Sadhguru: Never before in the history of humanity, has food been as organized as it is today. Today, you can walk into a store if you have the money, you can buy all the food that you need for the whole year, go home, and just live there without stepping out of your house. Such a thing was never possible till about 25, 30 years ago. In the thousands of years of human history, food has always been the main issue of humanity. Only now our attention is moving to other things because food is so organized, that throughout the year it is available all the time. Never before this was so.

Famines were quite normal in almost every culture, in every society. In this culture, when famines came, the simple rural wisdom was that if you have a cow in your house, your children will live. If you do not have a cow in your house, your children will die, it was as simple as that. So the cow naturally became like a mother, it is like a surrogate mother to us. When our mother's breast could not feed us anymore, and the next level of food did not come to us, the cow was like a mother for everybody. All of us at some point have sustained and nourished ourselves on cows' milk, is it not? It became very sacred because it is a life nourisher and what should have gone to its own offspring, it allows us. We believe such things, but whether it allows or not we take it.

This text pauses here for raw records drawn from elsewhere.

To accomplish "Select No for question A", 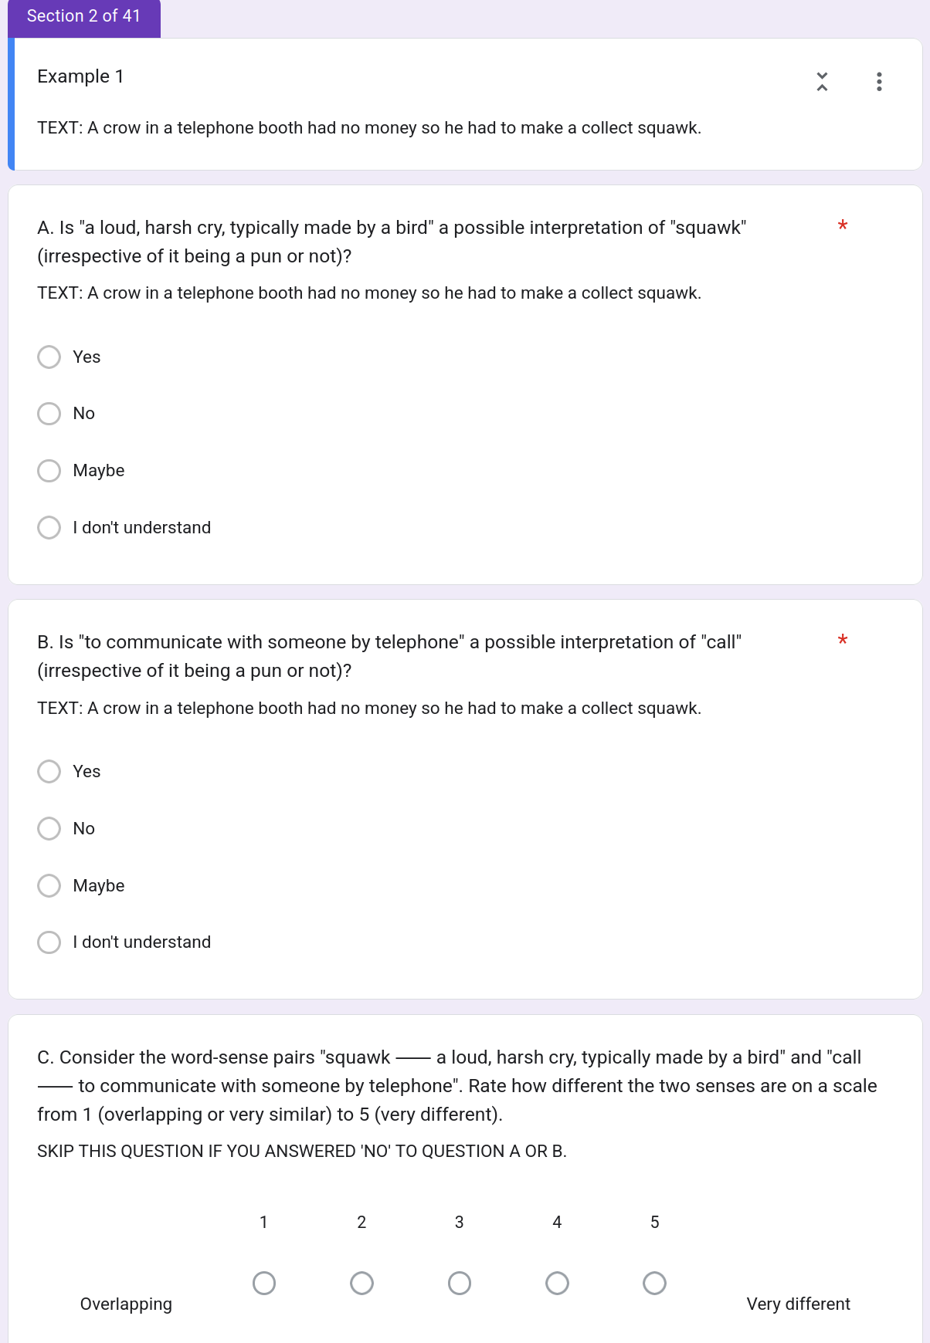I will point(49,414).
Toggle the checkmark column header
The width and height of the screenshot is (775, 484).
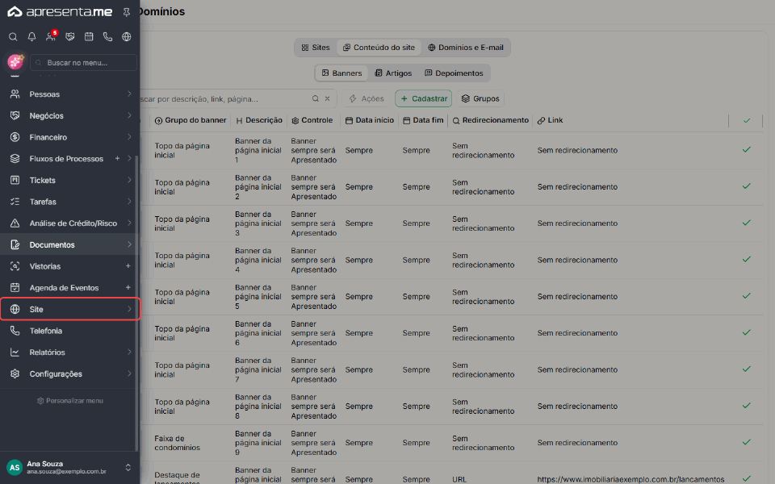coord(746,120)
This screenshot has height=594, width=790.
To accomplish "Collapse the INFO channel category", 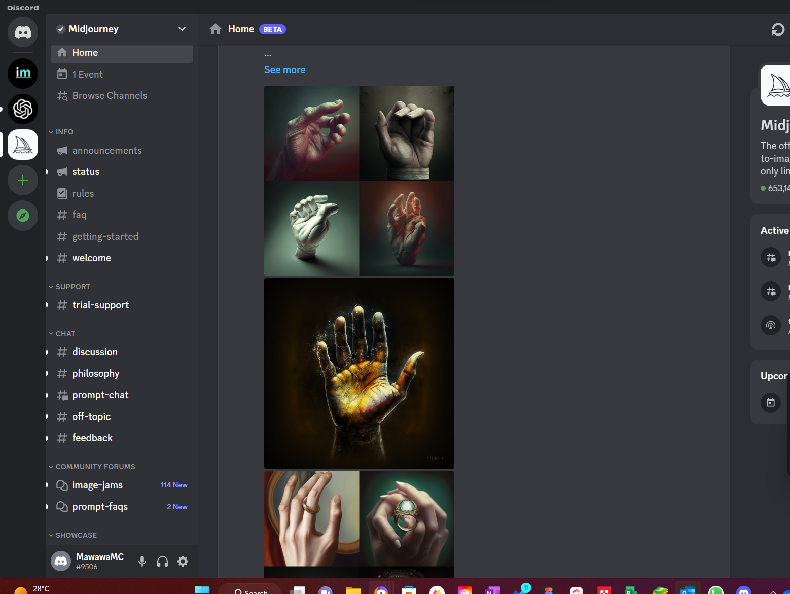I will [x=64, y=132].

Because it nourishes us in that way, it is like the number two mother in our life. So in this culture some sanctity was given to the cow.

Another reason is that the cow has very human kind of emotions. The cow is one animal which responds to your own grief and sorrow. Suppose you are very miserable, the cow feels this and sheds tears for your pain. That is the reason why in India it was said you should not kill a cow because its emotions are close to that of a human being.

People have very deep relationships with cows. Today it has gone, they are all in dairy farms, milk them, milk them, that is all we know. But otherwise in villages, people have a very intimate relationship with the cows.